# [Record list]
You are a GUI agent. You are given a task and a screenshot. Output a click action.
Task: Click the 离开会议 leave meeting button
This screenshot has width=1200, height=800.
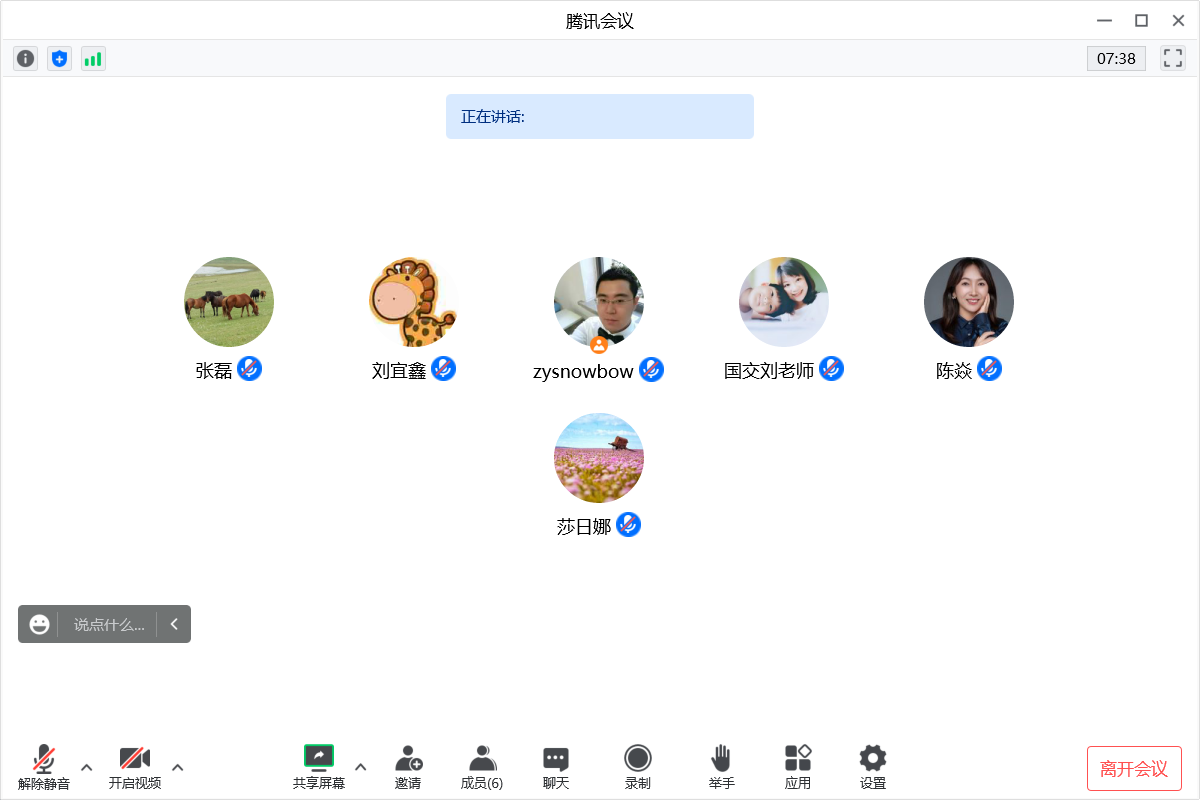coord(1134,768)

---

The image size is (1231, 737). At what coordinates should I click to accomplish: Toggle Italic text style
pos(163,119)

# [Task prompt]
Copy the listing word for word from the line with "You are a GUI" up to and including the line with "coord(1134,768)", leaving the pictures out of your answer.

# [Response to the exercise]
You are a GUI agent. You are given a task and a screenshot. Output a click action.
Task: Click the 离开会议 leave meeting button
This screenshot has width=1200, height=800.
coord(1134,768)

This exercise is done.